* **Prompt**: Please set down only the lines running from the one with "Where should I" through the last line of the entries, exactly as written and without any pictures.

-.-.-

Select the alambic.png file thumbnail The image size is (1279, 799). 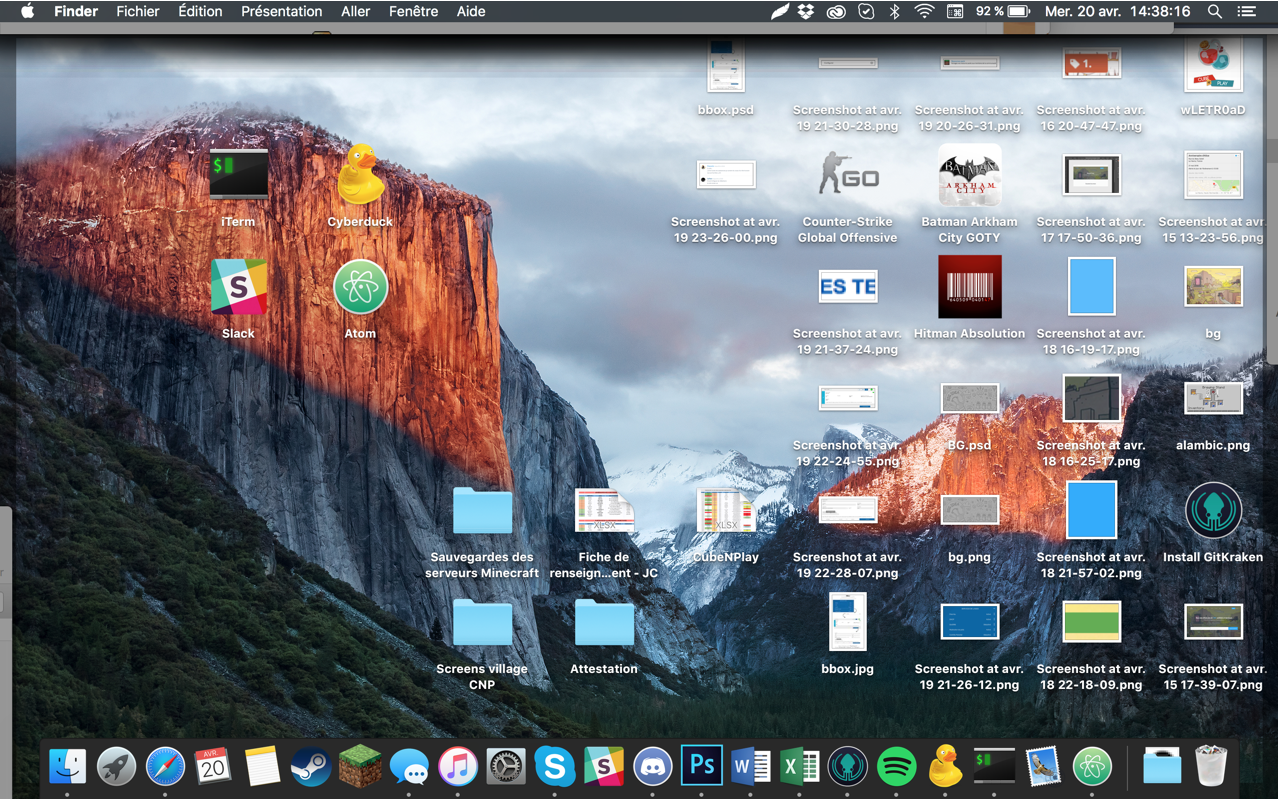(x=1212, y=399)
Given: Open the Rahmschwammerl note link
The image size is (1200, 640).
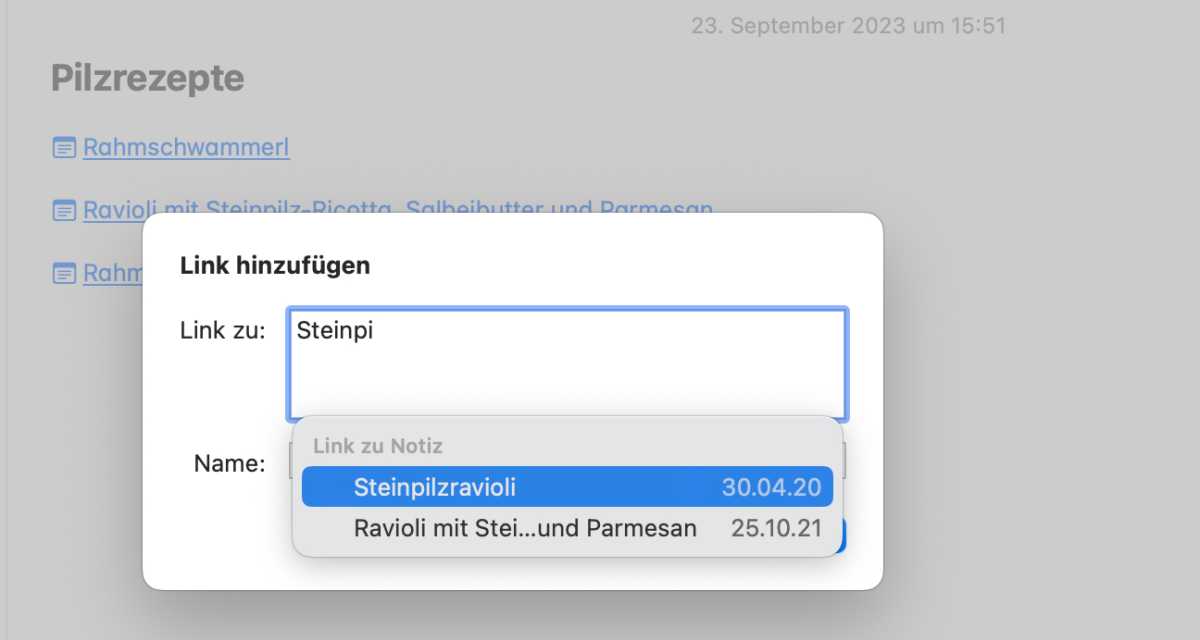Looking at the screenshot, I should (186, 149).
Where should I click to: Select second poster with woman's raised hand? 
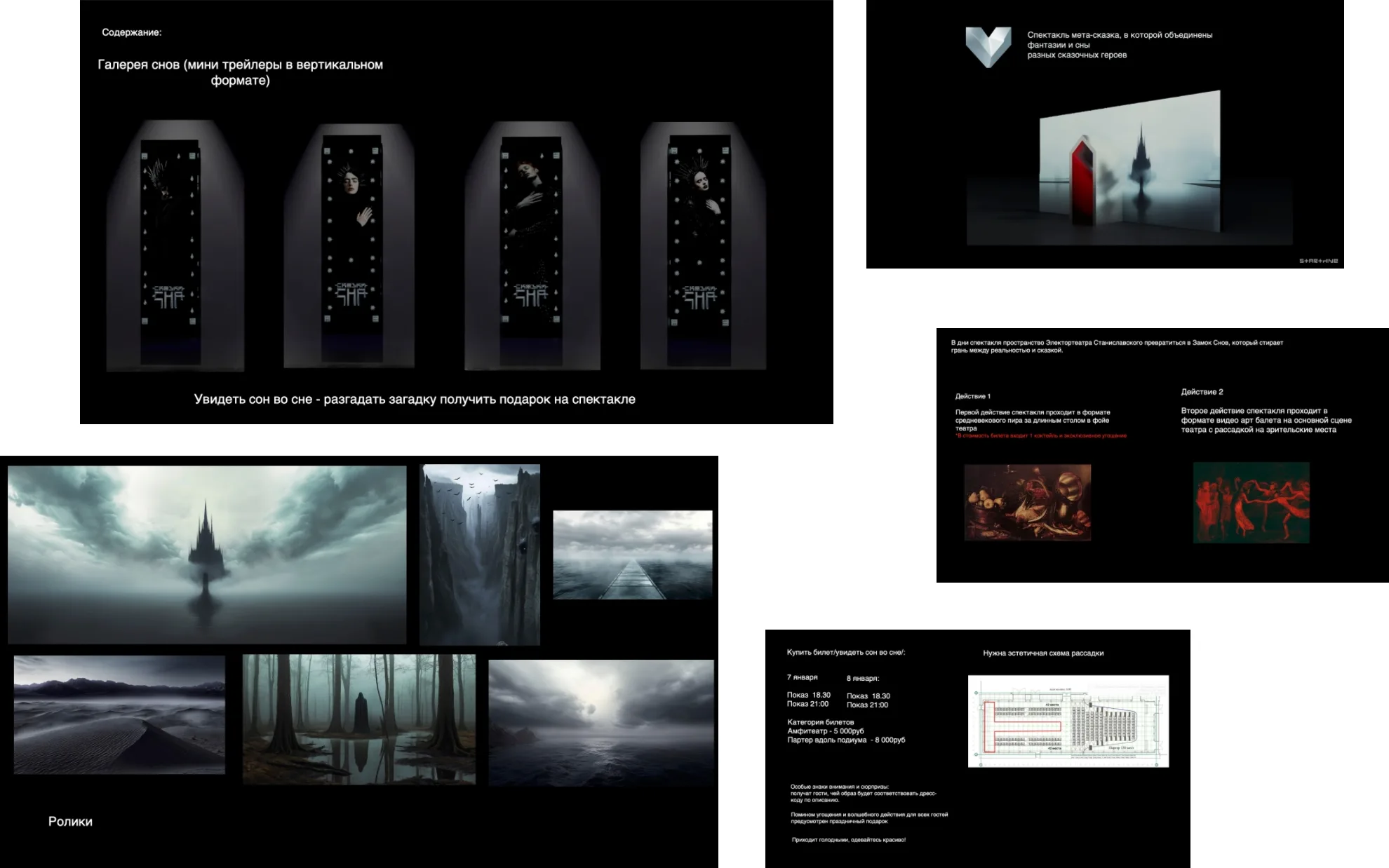coord(352,249)
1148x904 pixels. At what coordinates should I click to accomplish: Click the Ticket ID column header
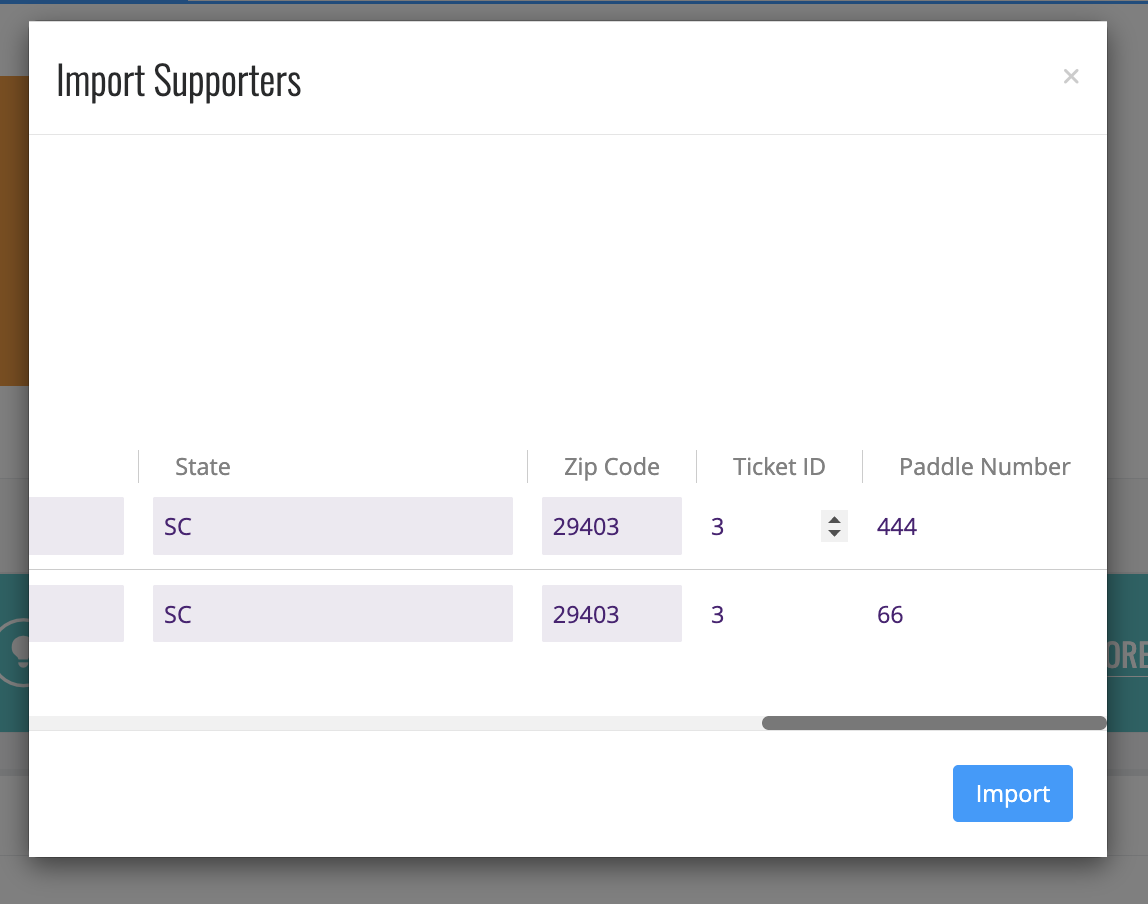pyautogui.click(x=779, y=466)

-.-.-

* **Output of the task**:
Where should I click to: Select second poster with woman's raised hand? 
coord(352,249)
1148x904 pixels. At what coordinates should I click to accomplish: Click the Ticket ID column header
pyautogui.click(x=779, y=466)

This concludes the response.